The first was people who brought babies to the tennis matches. Seriously, people actually brought their babies to an event where you have to remain silent while players are serving. The tickets specifically state that no one under two would be allowed into the stadium but obviously it had not been enforced. Not surprisingly at least once each evening someone had to run out of the stadium with their screaming baby. I do not think you would ever see that at any other major tennis tournament. Leave the babies and toddlers at home people!! With any luck next year security will enforce the "no one under 2" policy. Maybe it should be no one under 4. (And before anyone starts thinking that it was Arabs most of the people with the babies were Westerners)

The second was groups of schoolkids aged around 7-9 on some kind of evening field trip. Do you remember what field trips were like when you were that young? Right, we were all noisily laughing and chatting with our friends. And these kids were no exception. At one point both players stopped and stared at the umpire, who had to specifically tell the children to be quiet. Remember this tournament is broadcast by at least 20 major networks, so do have to stop play for something like that would be a real embarrassment for Qatar.

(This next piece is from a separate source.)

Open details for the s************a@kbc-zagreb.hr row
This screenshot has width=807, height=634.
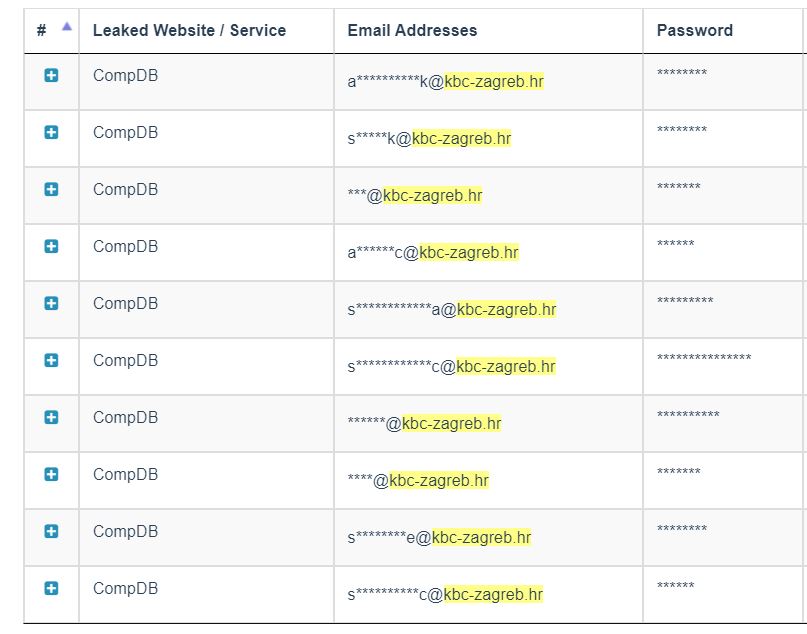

The Qataris knew it as well, because after the umpire's comments security guards were up there in a flash keeping an eye on the kids for the rest of the set, and they were gone by the next set. There was another group of school kids the next night that security was there right from the get-go to keep them quiet.

The third was the distribution of tickets. At no point in time in the three nights I was there was the stadium more than 40% full, yet there were people waiting outside hoping to get tickets but the ticket booth didn't have any to sell. I know this because a friend of mine wound up with four extra tickets so went out front of the ticket booth and announced "who wants tickets?". 10 people surrounded him immediately. (By the way he sold the tickets at face value, he wasn't scalping). Obviously Qatar needs to take a look at this issue to try to figure out how to get more people in the seats. Since tickets for the middle and upper sections were so cheap (QR20 and QR10) I assume people were just buying a whole bunch and then not being too worried if they could/couldn't make it. But if the organisers make the tickets more expensive they probably won't sell them all so it is a bit of a conrundrum.

Now despite my comments above I have to say that this tournament was the best run out of the four major ones I have attended in Doha. Obviously the Qataris have been learning from previous tournaments and improving things. Hopefully next year's tournament will be even better.

And congrats to Venus Williams for winning. It was a shame that in her match with Serena that Serena's game fell apart in the last two sets (5-7, 6-0, 6-1) but it was still great to watch them.